One of the most valuable outcomes from this study is the sequencing of SARS-CoV-2 genomes isolated from infected lung tissues and nasal turbinate tissues from the three treatment groups. An analysis of SARS-CoV-2 viral RNA recovered from infected cats unveiled a spectrum of within-host evolutionary events from viral inoculum to passage through a natural host, the domestic cat. These changes include emergent mutations, the absence of certain established mutations, and alterations in mutation frequency distributions. For instance, the L452R mutation, recognized for its pivotal role in Delta Variant’s heightened viral infectivity and attributed to augmented viral binding affinity towards angiotensin-converting enzyme (ACE) with intensified viral replication, was notably absent in the lung tissue of cats from the FIV-negative groups and those concurrently FIV+/AZT (n = four out of five cats) [65,66,67,68]. This may be related to the influence of host species on viral genomic adaptation. The prominence of missense (nonsynonymous) single-nucleotide variants (SNVs) assumes particular significance, as these changes induce amino acid changes. Nonsynonymous variants may denote selective pressures at specific loci for bolstered binding and ingress into feline host cells, evasion of host immunity, and other crucial species-specific functionalities.
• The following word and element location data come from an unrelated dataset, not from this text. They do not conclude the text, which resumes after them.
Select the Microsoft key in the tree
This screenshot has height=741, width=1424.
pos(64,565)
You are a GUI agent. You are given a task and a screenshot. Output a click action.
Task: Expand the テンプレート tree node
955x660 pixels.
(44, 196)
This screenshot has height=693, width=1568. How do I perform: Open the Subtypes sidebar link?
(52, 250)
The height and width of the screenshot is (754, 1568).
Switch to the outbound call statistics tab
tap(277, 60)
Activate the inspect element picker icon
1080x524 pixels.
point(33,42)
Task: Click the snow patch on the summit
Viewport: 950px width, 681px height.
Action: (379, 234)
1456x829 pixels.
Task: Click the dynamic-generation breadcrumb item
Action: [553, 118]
Positive selection for nonsynonymous mutations was evident at the virus population level, in the ORF1ab gene, and from collected lung samples. Virus genomes recovered from FIV+ cats not given AZT also showed signs of positive selection for nonsynonymous mutations. The numerous mutations and their relative importance highlight the concerns regarding viral evolution after passage through both animal hosts as well as through immunodeficient hosts. This proposed feline model holds tremendous potential for further evaluating these phenomena.
In summary, this study investigated the potential for the use of FIV-infected domestic cats as a translational model to study the coinfection of SARS-CoV-2 in people living with HIV. Our findings support this model for the study of pathogenesis, prevention, and therapeutic interventions that offer hope to people with COVID-19 who may be immune-suppressed due to concurrent HIV infection. Our studies support the positive effect of the administration of proper antiretroviral therapy to protect from disease severity in COVID-19 and reduce viral shedding, but the limitations in animal numbers between groups limit the detection of significance and warrant further exploration. The reduction in infection length and viral loads will inevitably reduce the rates of viral mutations, which may result in variations of SARS-CoV-2 that can have increased virulence, increased disease, enhanced transmission, or even immune evasion [17,18]. While this pilot study shows promise, significant limitations exist in this study due to the poor sample sizes of the groups; however, trends noted in this small study support the need for a follow-up investigation with a larger cohort. Further studies are needed to clarify the evolutionary pressures exerted on SARS-CoV-2 during the infection of immunodeficient hosts. Future studies can also assess the transmission of these viral infections and interventions that may be necessary to reduce negative outcomes in these patients.

Supplementary Materials

The following supporting information can be downloaded at: https://www.mdpi.com/article/10.3390/microorganisms12071289/s1, Table S1: Baseline characteristic data for animal groups.

Author Contributions

Conceptualization, J.M.R. and C.M.; methodology, J.M.R., S.C. and C.M.; validation, S.S., S.G., C.M., J.M.R., L.B. and S.V.; formal analysis, S.S., L.B., S.G. and S.C.; investigation, S.S., S.G., L.B., M.T.S., S.C., J.R., S.V., B.T., C.M. and J.M.R.; resources, S.C., S.V., C.M. and M.N.; data curation, S.S.; writing—original draft preparation, S.S. and J.M.R.; writing—review and editing, S.S., S.C., S.G., L.B., B.T., M.N., C.M. and J.M.R.; visualization, S.S., J.M.R. and L.B.; project administration, J.M.R. and C.M.; funding acquisition, S.V., C.M. and J.M.R. All authors have read and agreed to the published version of the manuscript.

Funding

This research was funded by the National Institute of General Medical Sciences (NIGMS) of the National Institutes of Health (NIH) under Award Number P20GM103648 (CM). This project also utilized the Immunopathology Core of the Oklahoma Center for Respiratory and Infectious Diseases, supported by this same fund. FIV infection was supported through the National Institute of Dental and Craniofacial Research (NIDCR) of the National Institutes of Health (NIH) under award number R21DE029733 (SV). The content is solely the responsibility of the authors and does not necessarily represent the official views of the National Institutes of Health.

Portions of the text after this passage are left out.